NFT e CryptoArt sono i fenomeni del momento nel mondo dell’arte, e rivoluzione del relativo mercato. Gli NFT, acronimo di Non Fungible Token, sono gettoni digitali non fungibili, quindi non utilizzabili come moneta, che rappresentano qualcosa di unico. Una volta associati a opere d’arte digitale, gli NFT funzionano un po’ come certificato di unicità delle stesse, permettendone la vendita, su piattaforme apposite, senza bisogno di alcun tipo di supporto fisico.

Beeple, Everydays: The first 5000 days

Sia il sistema degli NFT che la corrente artistica della CryptoArt, che proprio dal mondo digitale e dalle criptovalute prende ispirazione, sono saliti alla ribalta qualche mese fa, con l’asta condotta da Christie’s dell’opera Everydays: The first 5000 days del noto cripto-artista Beeple. L’opera di Mike Winkelmann, questo il vero nome dell’artista, è un gigantesco collage di 5000 immagini create in altrettanti giorni come esercizio artistico, venduto alla esorbitante somma di 69 milioni di dollari, il che la qualifica non solo come lo NFT più costoso ad oggi, ma anche come una delle opere più costose di un artista vivente, avvicinandosi ai 91 milioni del Rabbit di Jeff Koons.
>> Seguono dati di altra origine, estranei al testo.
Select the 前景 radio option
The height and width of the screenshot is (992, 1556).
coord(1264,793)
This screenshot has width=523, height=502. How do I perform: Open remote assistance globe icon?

DotPIdgeon, Killing Your Ego

Il mercato, su piattaforme come OpenSea, Nifty Gateway e Rarible, è esploso, portando ancora più collezionisti ed artisti ad interessarsi maggiormente, soprattutto considerando anche il successo di artisti come DotPidgeon, Dangiuz o Hackatao (questi solo per citare alcuni di quelli italiani, ndr). Gli NFT hanno insomma reso possibile grossi guadagni anche agli artisti digitali, visto anche che in questo modo si permette anche l’applicazione di una percentuale sulle vendite successive delle opere. Ma, come in quasi tutte le novità ci sono delle problematiche non proprio trascurabili.

Dangiuz, Suburban Nights

Innanzitutto, la corrente della CryptoArt è per certi versi un po’ immatura, visto che non ne esiste una definizione univoca e precisa. Anzi, tanto per far confusione, la definizione probabilmente più in voga è quella che identifica come cripto-arte qualunque opera avente un suo NFT, portandoci però a mischiare ulteriormente le carte in tavola e non sapere di cosa stiamo parlando.

Il successo recente poi ha portato molti ad improvvisarsi artisti nel tentativo di arricchirsi, creando però opere dal dubbio se non nullo valore artistico, oppure, nel peggiore dei casi, a truffare gli acquirenti vendendo opere di altri ma creando NFT a proprio nome. Da questo sono stati poi attratti non solo i molti collezionisti, ma anche i moltissimi appassionati di criptovalute, e speculatori vari alla ricerca di NFT da comprare e rivendere a prezzo maggiorato, con il rischio che si sia generata una “bolla”.

Hackatao, Yammer

Le accuse poi di non essere ecosostenibile, ma anzi l’esatto opposto visto gli elevati consumi elettrici che il mantenimento della blockchain richiede, essendo necessario il lavoro continuo di più processori ad alte prestazioni, gettano ulteriori dubbi sul fenomeno.
Le soluzioni al problema sono al momento poche o nulle, e solo iniziative come Palm, marketplace che promette proprio di abbattere gli eccessivi consumi, tentano di proporre un rimedio immediato nell’attesa di tecnologie più evolute e meno impattanti.
Pur con dubbi ed incertezze, bisogna ammettere però che di un sistema che valorizzasse l’arte digitale si sentiva il bisogno, come pure di una corrente artistica rivolta ad esso, e non si può che sperare in un loro sviluppo ancora maggiore.